Il faut d’ailleurs le reconnaître : ce changement est un de ceux auxquels il est peut-être bien difficile de remédier. Avant la révolution, les Grecs étaient en possession de tout le commerce de la Turquie, et ce commerce, une fois la Grèce affranchie, devait leur échapper en partie. De plus, la main d’œuvre est aujourd’hui en Grèce beaucoup plus chère qu’elle ne l’était alors. Ce n’est certes point un malheur pour la Grèce ; c’en est un pour sa marine, qui se recrute plus difficilement, et ne peut plus naviguer à si bon marché. Il est clair pourtant qu’avec ses côtes et ses îles, toutes sillonnées de golfes profonds, la Grèce doit, un jour ou l’autre, reprendre sa supériorité maritime.
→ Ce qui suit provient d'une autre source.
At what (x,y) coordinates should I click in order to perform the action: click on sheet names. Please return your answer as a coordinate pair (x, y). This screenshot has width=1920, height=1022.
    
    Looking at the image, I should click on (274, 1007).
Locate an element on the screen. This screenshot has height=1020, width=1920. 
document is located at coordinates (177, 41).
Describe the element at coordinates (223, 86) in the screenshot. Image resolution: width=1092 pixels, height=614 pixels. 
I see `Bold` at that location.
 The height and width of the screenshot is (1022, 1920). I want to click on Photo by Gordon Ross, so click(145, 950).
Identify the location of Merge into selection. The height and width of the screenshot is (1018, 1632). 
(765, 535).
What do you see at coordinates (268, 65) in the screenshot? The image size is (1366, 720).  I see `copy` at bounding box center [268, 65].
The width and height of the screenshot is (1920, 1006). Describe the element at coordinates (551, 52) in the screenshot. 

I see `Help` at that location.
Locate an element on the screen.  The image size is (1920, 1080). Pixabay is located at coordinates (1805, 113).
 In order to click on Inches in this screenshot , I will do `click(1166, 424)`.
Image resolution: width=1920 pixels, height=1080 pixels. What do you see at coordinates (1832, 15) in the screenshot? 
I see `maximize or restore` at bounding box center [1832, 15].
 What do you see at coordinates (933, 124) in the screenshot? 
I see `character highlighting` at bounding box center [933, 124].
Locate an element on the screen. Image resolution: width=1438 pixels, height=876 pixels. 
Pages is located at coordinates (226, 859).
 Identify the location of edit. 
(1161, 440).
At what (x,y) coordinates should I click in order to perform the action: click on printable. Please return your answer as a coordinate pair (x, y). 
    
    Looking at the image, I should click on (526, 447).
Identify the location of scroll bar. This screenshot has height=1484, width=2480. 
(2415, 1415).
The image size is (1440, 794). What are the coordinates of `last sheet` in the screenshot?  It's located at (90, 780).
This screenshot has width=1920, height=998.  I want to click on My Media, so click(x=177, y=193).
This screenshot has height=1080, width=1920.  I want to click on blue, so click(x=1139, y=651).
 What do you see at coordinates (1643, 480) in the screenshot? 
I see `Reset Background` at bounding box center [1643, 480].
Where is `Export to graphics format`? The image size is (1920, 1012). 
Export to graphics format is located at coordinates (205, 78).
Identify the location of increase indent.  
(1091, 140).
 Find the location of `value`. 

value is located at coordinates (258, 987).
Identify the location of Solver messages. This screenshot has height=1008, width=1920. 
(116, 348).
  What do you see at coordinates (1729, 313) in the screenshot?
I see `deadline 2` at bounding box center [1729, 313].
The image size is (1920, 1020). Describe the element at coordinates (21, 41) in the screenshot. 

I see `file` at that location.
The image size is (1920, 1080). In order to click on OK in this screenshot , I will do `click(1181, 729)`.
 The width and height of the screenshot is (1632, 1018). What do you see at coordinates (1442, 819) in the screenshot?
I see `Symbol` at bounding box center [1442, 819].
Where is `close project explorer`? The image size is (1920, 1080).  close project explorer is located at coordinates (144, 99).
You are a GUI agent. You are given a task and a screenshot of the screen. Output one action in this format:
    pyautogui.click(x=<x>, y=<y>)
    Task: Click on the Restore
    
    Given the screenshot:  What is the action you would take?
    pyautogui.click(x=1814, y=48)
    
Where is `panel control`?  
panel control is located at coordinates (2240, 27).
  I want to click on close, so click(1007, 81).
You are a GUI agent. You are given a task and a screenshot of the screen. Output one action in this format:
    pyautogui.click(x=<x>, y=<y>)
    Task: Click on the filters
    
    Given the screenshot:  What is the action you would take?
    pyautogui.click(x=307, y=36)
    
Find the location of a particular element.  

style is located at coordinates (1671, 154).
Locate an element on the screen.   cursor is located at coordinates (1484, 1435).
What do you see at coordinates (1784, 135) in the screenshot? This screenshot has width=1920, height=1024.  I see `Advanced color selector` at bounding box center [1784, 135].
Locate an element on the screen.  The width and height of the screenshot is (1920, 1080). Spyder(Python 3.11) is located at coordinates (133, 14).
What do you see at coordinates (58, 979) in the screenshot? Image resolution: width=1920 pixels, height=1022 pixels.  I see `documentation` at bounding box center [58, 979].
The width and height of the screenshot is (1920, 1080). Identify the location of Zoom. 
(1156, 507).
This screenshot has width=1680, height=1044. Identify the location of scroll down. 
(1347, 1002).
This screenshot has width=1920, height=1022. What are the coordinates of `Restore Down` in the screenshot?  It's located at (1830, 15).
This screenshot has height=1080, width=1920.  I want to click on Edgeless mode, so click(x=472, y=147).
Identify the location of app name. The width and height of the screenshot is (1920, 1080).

Il appartient à un bon gouvernement de hâter ce moment par de sages mesures, par des mesures qui favorisent autant que possible le commerce extérieur et la navigation nationale. Cela vaudrait mieux que de s’amuser, par une imitation puérile et surannée, à créer, à grands frais, aux Thermopyles, une fabrique de sucre de betterave.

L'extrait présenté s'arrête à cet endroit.